Wednesday, April 29, 2009

OK -- I'm back.....

....after a four month hiatus. Someone told me that blogs have a life span (Mr. Jim), and I started to think mine had reached the end of its.

But maybe not.... I have a few more stories. Let's give it another whirl and see how this goes. I'll start out with something innocuous like:


All the pretty flowers. and. the weather.

You can't go wrong on weather. (In fact, I've discovered large areas of our country where that's an acceptable topic of conversation 85% of the time.)

After that I'll move on to my latest attempts to board the Trimet buses with my eensy-weensy foldup bike. You know, the Brompton? The one that's advertised in all its positions on the side of the TriMet buses?

But wait: first I just want to say -- Number 1, Hi. Number 2, I can't believe my good fortune of living in a city that so bursts at the seams with flowers every spring. I mean I just can't take it all in. I can hardly continue down the street because I want to stop and stare at each scene for about four hours. Too bad it's not warm enough to stay in any one spot for long. That's the thing in Oregon. The flowers come out, but we're not ready. I want to throw myself on the petal-strewn grass under the plum trees, but the ground is usually wet and even when it's not, I'd freeze to death in five minutes.

So other than in the visual sense, we can't really wallow in spring around here. Temperature-wise, we go from winter directly to summer, and that doesn't happen till the fourth of July. And by then it's getting dark earlier again, and it cools way down. Those long sultry summer nights you read about in novels, we don't have those. We have a few glorious warm and occasionally dry days during the spring, but only to string us along, keep us all from slitting our wrists till summer comes.

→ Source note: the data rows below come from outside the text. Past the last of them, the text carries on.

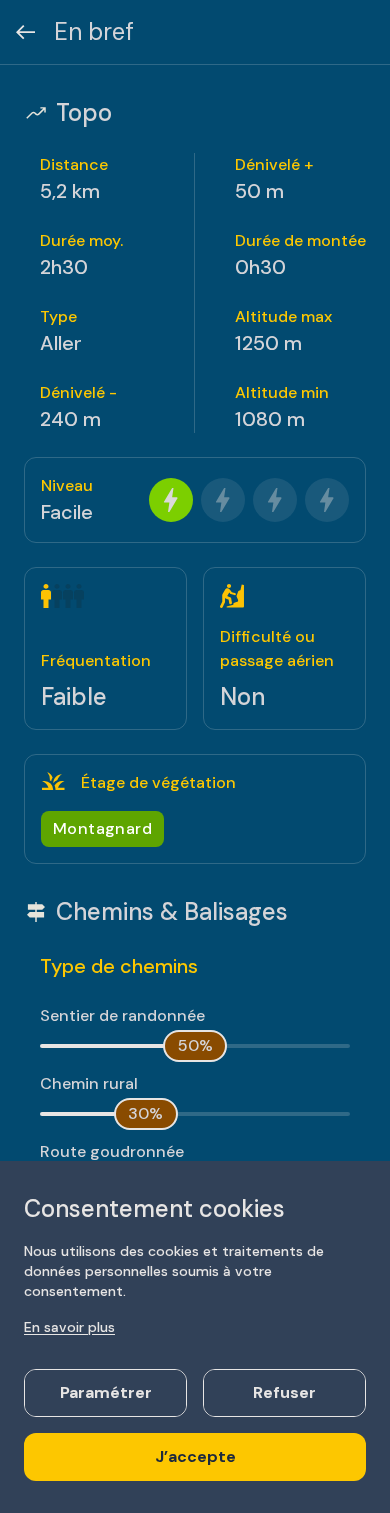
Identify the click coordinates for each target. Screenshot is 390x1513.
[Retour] (26, 32)
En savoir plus (69, 1327)
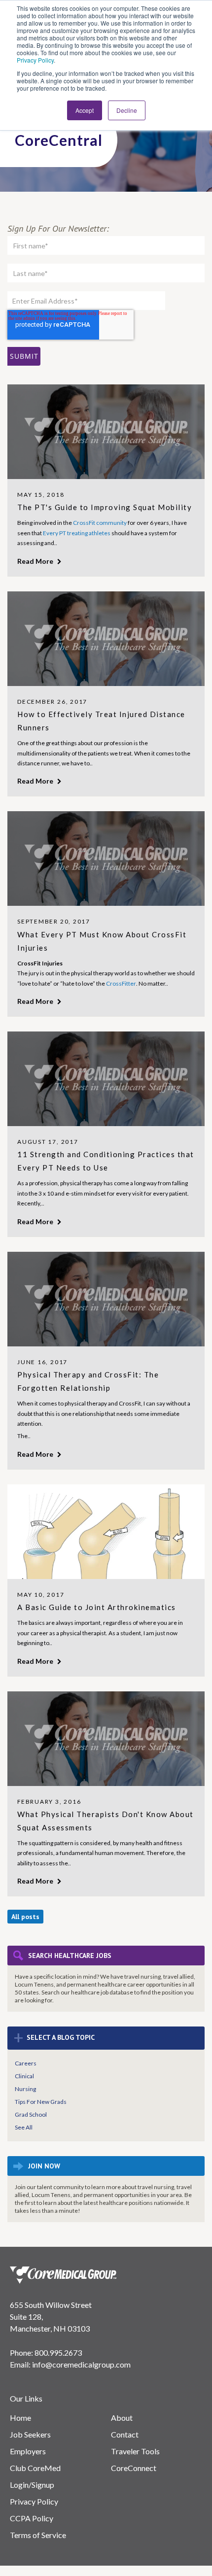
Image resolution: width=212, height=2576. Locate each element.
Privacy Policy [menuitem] (34, 2501)
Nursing (25, 2089)
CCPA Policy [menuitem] (31, 2518)
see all (24, 2127)
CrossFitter (121, 983)
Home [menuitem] (20, 2417)
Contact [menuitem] (125, 2434)
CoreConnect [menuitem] (133, 2468)
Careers (25, 2063)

I'm not complaining, I'm just telling the truth -- do we want scores of people moving to Oregon when they see my gorgeous pictures? I think not. People get fooled all the time, and move here. Then they hate it for the other 295 days. We don't need that. Only people who love to be damp all the time can come.

Meanwhile, for those of us that already live here, there's a way to cope -- a way to wallow in the spring without dying of hypothermia. You know what I'm going to say, so let's say it together:

RIDE...................YOUR............... BIKE.

Or walk. Either one will allow you to actually EXPERIENCE the outdoors. You climb into a car every time you leave your house, you'll experience: the inside of a car. Not as nice.